Governo federal renova regras dos programas Novo Desenrola Brasil e Minha Casa, Minha Vida para expandir financiamentos no país.
Uma nova diretriz econômica promete movimentar a concessão de crédito e a regularização de imóveis no Brasil. Por meio da Medida Provisória 1382/26, a Presidência da República autorizou aportes bilionários da União em fundos garantidores, além de alterar pontos centrais de iniciativas populares como o Desenrola Adimplentes, o Novo Desenrola Brasil e o programa Minha Casa, Minha Vida.

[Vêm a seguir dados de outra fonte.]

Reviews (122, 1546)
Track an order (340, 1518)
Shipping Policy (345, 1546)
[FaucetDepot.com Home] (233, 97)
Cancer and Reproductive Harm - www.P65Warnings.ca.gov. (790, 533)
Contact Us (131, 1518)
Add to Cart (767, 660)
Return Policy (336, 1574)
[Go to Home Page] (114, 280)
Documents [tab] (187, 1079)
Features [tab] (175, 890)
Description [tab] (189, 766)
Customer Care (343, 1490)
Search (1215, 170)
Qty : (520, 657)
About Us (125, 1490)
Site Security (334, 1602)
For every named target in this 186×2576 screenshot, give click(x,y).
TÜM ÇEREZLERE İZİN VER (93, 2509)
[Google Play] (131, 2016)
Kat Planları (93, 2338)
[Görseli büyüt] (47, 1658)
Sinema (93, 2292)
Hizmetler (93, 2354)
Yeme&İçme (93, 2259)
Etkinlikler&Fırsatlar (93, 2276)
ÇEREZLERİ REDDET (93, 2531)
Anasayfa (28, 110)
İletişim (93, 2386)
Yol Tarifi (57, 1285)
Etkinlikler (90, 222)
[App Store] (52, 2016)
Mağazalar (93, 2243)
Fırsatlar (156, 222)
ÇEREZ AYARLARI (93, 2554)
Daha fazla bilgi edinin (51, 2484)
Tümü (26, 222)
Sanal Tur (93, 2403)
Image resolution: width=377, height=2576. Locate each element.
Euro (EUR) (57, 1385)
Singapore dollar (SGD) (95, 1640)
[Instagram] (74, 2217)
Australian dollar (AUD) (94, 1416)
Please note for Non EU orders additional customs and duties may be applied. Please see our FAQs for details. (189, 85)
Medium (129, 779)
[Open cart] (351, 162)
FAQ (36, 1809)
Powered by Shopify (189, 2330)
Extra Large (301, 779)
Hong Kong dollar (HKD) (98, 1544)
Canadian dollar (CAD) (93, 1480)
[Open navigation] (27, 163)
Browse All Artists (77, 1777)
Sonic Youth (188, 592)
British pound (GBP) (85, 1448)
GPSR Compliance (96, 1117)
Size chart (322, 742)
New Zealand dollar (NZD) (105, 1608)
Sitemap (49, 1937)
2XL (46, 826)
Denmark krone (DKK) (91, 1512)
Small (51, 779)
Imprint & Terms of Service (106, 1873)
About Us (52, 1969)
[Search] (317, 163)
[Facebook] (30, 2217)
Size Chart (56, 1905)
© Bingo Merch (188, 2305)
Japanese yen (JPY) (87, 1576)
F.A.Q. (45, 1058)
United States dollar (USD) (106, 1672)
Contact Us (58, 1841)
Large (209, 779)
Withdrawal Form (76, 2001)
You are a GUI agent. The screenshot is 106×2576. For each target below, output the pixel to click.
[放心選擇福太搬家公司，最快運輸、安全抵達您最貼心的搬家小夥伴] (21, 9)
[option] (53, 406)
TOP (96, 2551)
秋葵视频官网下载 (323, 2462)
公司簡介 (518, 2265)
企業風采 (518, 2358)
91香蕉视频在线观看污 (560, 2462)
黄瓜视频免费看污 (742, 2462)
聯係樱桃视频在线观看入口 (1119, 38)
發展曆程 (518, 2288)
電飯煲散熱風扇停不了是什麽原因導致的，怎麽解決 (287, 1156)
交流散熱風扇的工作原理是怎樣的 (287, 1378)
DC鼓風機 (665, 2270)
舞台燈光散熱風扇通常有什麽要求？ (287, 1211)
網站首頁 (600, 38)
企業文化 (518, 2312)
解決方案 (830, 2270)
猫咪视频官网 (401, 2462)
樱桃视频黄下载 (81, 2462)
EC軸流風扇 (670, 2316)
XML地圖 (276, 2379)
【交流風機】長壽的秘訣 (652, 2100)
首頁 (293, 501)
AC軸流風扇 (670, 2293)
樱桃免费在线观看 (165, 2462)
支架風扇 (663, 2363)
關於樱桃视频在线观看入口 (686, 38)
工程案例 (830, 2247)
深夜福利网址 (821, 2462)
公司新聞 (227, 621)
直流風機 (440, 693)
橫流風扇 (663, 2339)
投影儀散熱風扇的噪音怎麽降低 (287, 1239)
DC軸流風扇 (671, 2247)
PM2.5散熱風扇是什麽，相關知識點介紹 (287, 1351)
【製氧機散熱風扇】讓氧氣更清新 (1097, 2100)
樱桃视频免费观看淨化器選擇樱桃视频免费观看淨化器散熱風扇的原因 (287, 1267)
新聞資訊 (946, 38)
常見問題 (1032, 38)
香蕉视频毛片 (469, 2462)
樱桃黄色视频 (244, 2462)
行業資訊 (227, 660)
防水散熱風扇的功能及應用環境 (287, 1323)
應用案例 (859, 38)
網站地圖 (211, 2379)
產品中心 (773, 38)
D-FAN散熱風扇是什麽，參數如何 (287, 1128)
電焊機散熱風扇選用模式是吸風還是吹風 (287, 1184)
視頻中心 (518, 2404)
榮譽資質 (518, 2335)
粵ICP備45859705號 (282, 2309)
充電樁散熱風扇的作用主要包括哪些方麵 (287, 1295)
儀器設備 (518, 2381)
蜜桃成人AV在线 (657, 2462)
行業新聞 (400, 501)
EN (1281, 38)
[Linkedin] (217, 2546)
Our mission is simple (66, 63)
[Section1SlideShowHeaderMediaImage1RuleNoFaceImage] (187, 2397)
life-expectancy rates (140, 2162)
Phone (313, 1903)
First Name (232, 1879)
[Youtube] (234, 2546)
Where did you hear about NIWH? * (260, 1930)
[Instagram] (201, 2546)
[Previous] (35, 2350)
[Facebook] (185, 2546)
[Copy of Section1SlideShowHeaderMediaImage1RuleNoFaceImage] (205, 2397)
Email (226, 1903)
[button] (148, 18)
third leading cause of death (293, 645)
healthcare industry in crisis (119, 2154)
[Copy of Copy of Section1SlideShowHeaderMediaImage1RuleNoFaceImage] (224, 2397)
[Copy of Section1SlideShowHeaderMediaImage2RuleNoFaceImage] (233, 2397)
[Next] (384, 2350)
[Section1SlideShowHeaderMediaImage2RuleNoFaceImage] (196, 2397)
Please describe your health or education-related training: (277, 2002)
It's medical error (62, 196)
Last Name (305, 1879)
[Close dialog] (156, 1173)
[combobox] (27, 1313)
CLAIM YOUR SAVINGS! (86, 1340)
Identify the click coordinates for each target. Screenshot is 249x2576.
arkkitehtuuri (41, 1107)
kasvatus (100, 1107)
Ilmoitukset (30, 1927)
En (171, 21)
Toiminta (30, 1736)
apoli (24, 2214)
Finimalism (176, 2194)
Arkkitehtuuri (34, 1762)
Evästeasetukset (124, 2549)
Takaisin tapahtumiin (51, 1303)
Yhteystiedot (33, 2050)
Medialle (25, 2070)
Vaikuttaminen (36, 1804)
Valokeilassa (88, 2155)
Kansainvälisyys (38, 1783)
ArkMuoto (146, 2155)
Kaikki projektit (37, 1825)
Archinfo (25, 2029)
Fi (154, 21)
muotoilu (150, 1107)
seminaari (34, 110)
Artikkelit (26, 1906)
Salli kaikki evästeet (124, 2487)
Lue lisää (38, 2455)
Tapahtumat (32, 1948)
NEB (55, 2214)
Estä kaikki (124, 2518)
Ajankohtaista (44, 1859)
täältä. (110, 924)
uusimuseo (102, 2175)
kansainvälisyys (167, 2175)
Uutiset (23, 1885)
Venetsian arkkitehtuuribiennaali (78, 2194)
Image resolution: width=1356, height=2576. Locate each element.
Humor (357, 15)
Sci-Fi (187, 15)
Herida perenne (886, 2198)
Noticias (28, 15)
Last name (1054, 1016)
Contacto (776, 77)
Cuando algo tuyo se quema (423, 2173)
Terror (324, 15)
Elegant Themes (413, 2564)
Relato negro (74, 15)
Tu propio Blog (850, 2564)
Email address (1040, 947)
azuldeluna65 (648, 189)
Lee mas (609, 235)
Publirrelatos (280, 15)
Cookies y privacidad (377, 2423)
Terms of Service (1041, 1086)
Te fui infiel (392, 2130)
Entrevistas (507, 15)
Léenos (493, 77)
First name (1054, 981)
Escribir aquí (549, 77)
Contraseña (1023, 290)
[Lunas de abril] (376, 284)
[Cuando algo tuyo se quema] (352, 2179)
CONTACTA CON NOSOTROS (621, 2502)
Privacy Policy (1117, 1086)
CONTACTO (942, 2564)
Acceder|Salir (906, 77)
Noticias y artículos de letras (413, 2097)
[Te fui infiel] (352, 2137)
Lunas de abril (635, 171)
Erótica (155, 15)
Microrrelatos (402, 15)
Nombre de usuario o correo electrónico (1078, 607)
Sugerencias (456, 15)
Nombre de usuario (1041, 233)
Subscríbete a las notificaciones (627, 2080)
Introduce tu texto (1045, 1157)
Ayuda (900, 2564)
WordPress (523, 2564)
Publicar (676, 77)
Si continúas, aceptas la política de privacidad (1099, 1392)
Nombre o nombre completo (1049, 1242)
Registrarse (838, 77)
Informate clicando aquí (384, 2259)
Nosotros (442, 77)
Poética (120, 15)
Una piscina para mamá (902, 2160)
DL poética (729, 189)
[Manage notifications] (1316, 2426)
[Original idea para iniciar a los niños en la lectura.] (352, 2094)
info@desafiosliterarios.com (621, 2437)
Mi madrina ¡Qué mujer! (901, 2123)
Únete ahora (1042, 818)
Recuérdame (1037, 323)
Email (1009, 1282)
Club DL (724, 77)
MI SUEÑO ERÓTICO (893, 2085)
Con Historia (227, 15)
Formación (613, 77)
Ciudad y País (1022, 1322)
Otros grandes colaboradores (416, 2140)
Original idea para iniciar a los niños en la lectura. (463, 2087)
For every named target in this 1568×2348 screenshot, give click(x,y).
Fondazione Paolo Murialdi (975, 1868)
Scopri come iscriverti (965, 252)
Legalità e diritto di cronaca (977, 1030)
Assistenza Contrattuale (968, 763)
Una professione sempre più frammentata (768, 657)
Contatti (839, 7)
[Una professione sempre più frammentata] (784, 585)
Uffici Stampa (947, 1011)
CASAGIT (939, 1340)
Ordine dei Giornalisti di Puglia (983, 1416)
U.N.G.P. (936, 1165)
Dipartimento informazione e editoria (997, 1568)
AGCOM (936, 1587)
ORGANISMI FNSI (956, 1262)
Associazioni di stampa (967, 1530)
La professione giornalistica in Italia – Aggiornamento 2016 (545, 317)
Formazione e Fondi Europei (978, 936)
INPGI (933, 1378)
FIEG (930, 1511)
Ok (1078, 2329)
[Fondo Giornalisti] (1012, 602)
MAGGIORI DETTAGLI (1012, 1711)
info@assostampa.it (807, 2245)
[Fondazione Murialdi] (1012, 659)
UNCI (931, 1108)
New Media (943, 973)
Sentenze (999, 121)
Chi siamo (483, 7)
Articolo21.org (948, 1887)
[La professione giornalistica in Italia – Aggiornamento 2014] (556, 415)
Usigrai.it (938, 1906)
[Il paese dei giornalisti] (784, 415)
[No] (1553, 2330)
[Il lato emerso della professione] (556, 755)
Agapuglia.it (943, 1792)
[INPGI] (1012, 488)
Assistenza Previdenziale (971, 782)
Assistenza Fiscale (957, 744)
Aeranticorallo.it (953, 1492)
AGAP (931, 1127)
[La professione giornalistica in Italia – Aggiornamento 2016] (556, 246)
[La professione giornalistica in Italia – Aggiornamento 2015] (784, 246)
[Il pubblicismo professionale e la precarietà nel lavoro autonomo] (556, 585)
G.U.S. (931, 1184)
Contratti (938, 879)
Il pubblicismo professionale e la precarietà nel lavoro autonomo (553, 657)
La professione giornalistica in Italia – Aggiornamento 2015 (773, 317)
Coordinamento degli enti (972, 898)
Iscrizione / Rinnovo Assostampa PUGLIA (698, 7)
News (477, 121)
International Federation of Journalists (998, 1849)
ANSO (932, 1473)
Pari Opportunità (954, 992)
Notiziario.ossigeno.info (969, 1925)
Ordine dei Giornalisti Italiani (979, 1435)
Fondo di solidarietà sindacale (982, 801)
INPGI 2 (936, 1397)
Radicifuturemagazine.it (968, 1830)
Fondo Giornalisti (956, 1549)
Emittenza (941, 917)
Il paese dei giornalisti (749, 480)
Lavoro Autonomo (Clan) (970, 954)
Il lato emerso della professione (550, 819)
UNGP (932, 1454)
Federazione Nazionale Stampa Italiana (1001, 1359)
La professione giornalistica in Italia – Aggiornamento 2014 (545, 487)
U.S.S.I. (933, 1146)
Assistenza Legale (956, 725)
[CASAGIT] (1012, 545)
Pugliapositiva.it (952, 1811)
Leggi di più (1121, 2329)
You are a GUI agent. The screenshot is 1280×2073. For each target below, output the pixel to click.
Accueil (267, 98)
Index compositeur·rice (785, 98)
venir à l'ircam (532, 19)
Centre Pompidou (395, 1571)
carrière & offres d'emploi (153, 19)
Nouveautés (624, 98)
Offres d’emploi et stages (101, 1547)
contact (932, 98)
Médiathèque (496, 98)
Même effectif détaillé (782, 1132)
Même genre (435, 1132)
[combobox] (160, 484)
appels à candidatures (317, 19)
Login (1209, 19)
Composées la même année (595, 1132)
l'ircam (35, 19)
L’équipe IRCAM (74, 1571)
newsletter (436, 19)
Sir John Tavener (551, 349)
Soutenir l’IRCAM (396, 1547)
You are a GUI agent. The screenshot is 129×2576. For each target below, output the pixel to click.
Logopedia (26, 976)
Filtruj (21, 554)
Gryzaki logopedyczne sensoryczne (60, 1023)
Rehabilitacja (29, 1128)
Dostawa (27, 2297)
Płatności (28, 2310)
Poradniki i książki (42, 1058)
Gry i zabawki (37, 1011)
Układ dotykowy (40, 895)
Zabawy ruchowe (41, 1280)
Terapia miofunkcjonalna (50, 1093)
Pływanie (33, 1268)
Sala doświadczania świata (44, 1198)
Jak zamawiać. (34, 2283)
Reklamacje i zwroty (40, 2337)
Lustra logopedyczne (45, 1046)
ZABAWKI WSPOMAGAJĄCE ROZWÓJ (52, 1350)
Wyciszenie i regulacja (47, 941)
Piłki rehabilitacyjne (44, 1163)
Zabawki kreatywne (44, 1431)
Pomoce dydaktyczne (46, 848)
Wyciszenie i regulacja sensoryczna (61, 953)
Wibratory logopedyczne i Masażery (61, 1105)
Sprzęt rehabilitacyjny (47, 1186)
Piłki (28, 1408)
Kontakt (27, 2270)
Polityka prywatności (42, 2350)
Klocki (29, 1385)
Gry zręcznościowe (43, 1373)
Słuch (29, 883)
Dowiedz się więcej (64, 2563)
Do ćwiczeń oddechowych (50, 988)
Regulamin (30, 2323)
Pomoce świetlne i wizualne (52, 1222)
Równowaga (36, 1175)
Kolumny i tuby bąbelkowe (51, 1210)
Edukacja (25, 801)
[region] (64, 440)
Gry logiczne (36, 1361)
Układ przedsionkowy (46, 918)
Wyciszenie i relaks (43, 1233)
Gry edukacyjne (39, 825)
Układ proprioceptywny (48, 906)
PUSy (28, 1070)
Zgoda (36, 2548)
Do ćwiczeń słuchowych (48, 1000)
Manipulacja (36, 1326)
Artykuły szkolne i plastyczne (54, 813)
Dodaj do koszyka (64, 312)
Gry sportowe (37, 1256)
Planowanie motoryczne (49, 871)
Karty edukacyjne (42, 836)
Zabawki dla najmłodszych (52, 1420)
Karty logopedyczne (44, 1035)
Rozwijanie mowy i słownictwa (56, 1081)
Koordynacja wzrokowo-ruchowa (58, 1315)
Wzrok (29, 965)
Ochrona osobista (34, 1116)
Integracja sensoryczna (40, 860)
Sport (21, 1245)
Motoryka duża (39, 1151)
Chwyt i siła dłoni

O principal reforço financeiro previsto na medida é a ampliação de até R$ 2 bilhões na participação da União no Fundo Garantidor para Investimentos (FGI). O objetivo da capitalização é diminuir o risco bancário e alavancar a oferta de crédito por meio do Programa Emergencial de Acesso a Crédito (Peac), permitindo que o fundo cubra um volume maior de novas operações.
Reforço para o setor produtivo e novidades no Desenrola
As micro e pequenas empresas também ganham fôlego com a autorização de até R$ 750 milhões adicionais no Fundo Garantidor de Operações (FGO). O mecanismo serve de esteira para a liberação de capital de giro e financiamentos em iniciativas estratégicas, como o Programa Nacional de Apoio às Microempresas e Empresas de Pequeno Porte (Pronampe).
Na área de renegociação de dívidas, o texto traz permissão para somar recursos federais e das próprias instituições financeiras no Programa Desenrola Adimplentes. Em outra ponta, os projetos de educação financeira vinculados ao Novo Desenrola Brasil tiveram seu prazo de execução prorrogado até 31 de agosto de 2027.
Alterações operacionais no Minha Casa, Minha Vida
A área da habitação popular recebe atenção direta com a previsão de um aporte de R$ 750 milhões no Fundo Garantidor da Habitação Popular (FGHab), responsável pela cobertura de riscos nos financiamentos imobiliários do Minha Casa, Minha Vida.
Além da entrada de novos recursos, a MP modifica trechos da legislação que rege o Minha Casa, Minha Vida, ajusta regras operacionais do próprio FGHab e concede um prazo extra de dois anos para a regularização de moradias que estavam com a entrega ou a conclusão pendentes.
A nova MP altera trechos da MP 1350/26, proposta que vence nesta quarta-feira (12) e que ainda aguarda apreciação pelo Congresso Nacional.